During July, FDA’s Oncologic Drugs Advisory Committee met to discuss the data supporting Lilly’s necitumumab in combination with gemcitabine and cisplatin for use in first-line treatment of patients with advanced squamous non-small cell lung cancer. Necitumumab is a recombinant human IgG1 monoclonal antibody that is designed to block the ligand binding site of the human epidermal growth factor receptor 1 (EGFR). Activation of EGFR has been correlated with malignant progression, induction of angiogenesis, and inhibition of apoptosis or cell death. Necitumumab in combination with gemcitabine and cisplatin is the first regimen to show a significant improvement in overall survival over chemotherapy alone, specifically in the first-line setting. FDA is expected to make a decision on Lilly’s biologics license application for necitumumab later this year.

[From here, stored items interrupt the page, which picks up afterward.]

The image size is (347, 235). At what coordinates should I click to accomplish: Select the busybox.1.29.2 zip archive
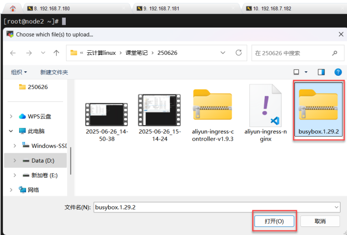318,111
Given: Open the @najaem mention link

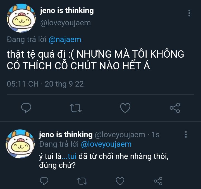Looking at the screenshot, I should tap(65, 40).
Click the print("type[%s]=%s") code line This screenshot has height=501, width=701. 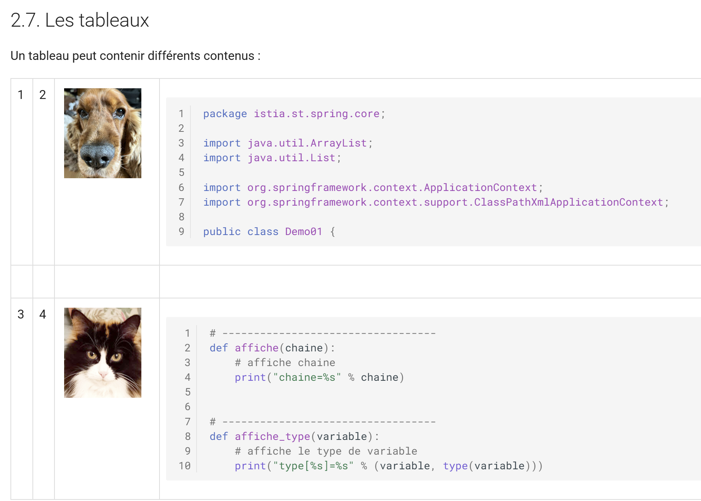coord(388,466)
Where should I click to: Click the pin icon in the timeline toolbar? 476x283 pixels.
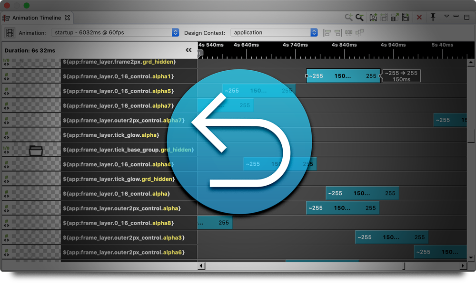(433, 17)
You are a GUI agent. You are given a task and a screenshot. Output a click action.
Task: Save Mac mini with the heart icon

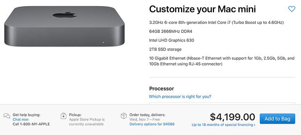(292, 9)
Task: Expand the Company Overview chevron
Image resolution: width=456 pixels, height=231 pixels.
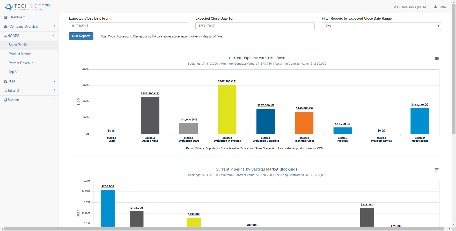Action: [x=54, y=26]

Also in July, Lilly announced results suggesting the treatment effect of solanezumab was preserved within a pre-specified amount in patients with mild Alzheimer’s disease who received solanezumab earlier in the disease compared to patients who began treatment at a later point. These results were from a pre-specified secondary analysis of the Phase III EXPEDITION, EXPEDITION2, and EXPEDITION-EXT studies. The results support the use of the “delayed-start” method for assessing the potential effects of a treatment on the underlying disease progression of Alzheimer’s disease.

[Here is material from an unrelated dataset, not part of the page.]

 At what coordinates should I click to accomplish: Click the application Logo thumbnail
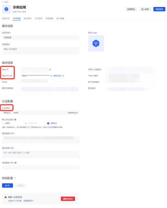pyautogui.click(x=96, y=43)
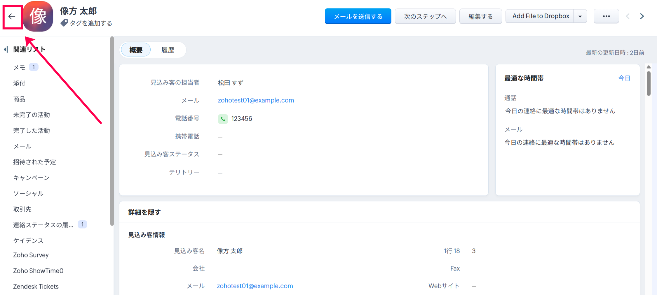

Treatment differences in cognition and function between early-start and delayed-start groups at the end of the placebo-controlled period (80 weeks since randomization) were preserved at the primary time point of 108 weeks (28 weeks after the start of EXPEDITION-EXT) within a predefined margin. This difference at 108 weeks remained statistically significant. Also, treatment differences in cognition and function between early-start and delayed-start groups at the end of the placebo-controlled period (80 weeks since randomization) were also preserved at an additional time point of 132 weeks (52 weeks after the start of EXPEDITION-EXT) within a pre-defined margin. This difference at 132 weeks was statistically significant.
In August, FDA approved Synjardy tablets, from Boehringer Ingelheim and Lilly, for the treatment of adults with type 2 diabetes (T2D). Synjardy is the third product containing empagliflozin to be approved by FDA, following Jardiance (empagliflozin) and Glyxambi (empagliflozin/linagliptin).
Synjardy is a combination of empagliflozin and metformin — two medicines with complementary mechanisms of action — to help control blood glucose in people with T2D. Empagliflozin, a sodium glucose cotransporter-2 (SGLT2) inhibitor, removes excess glucose through the urine by blocking glucose reabsorption in the kidney. Metformin, a commonly prescribed initial treatment for T2D, lowers glucose production by the liver and its absorption in the intestine. Synjardy was also approved by European regulators in May.